Supplied information:
════════════════

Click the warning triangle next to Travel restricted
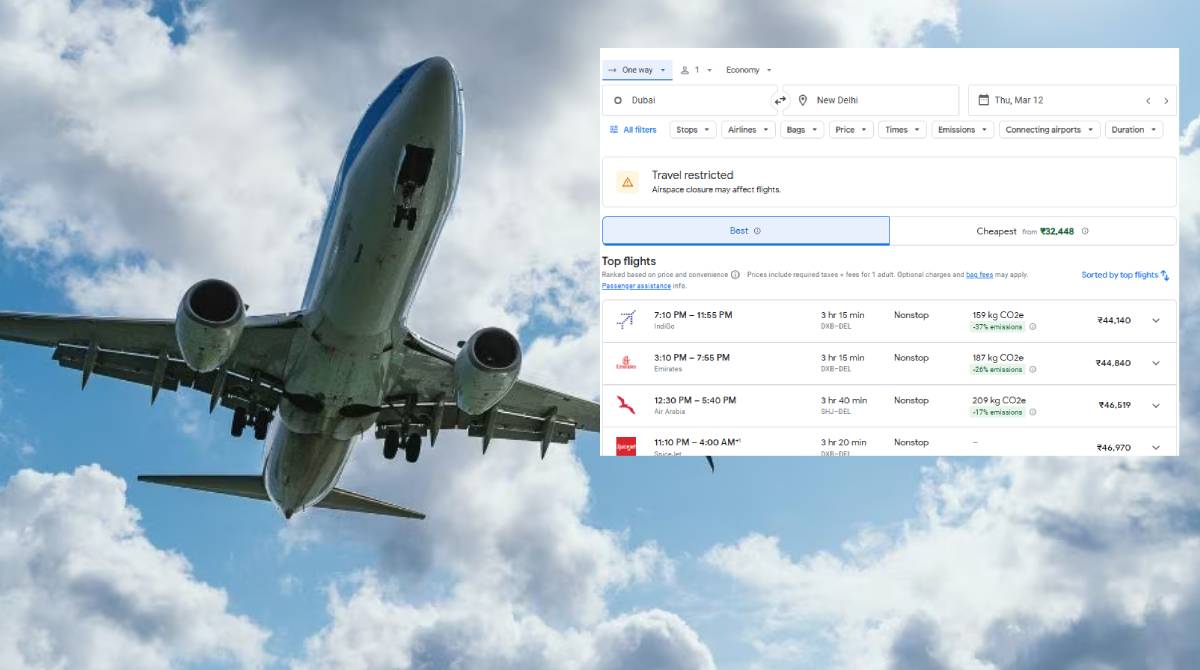The width and height of the screenshot is (1200, 670). point(627,181)
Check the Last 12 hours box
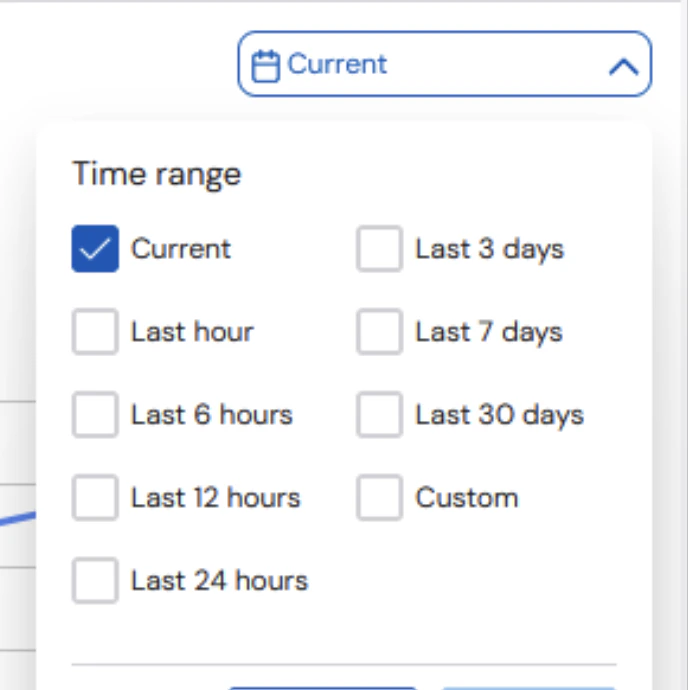 tap(95, 498)
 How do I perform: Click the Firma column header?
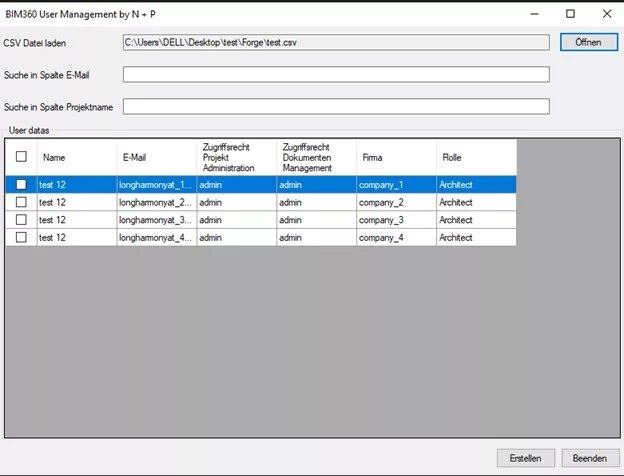396,157
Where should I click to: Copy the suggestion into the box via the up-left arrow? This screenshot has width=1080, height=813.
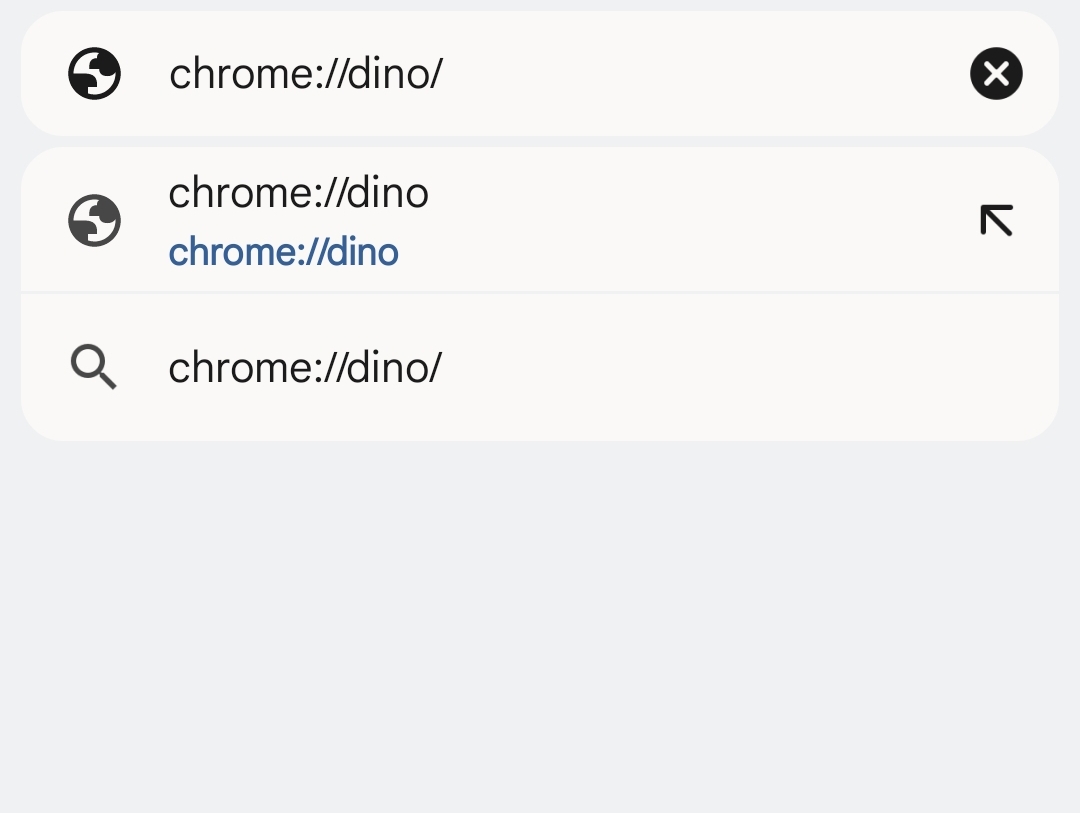(x=996, y=220)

════════════════

What the task requires: Give the lines of the entries above exactly as they appear, leaving out each picture.

Response area:
Click the warning triangle next to Travel restricted
The width and height of the screenshot is (1200, 670). point(627,181)
Check the Last 12 hours box
 tap(95, 498)
 How do I perform: Click the Firma column header?
396,157
Where should I click to: Copy the suggestion into the box via the up-left arrow? This screenshot has width=1080, height=813.
(x=996, y=220)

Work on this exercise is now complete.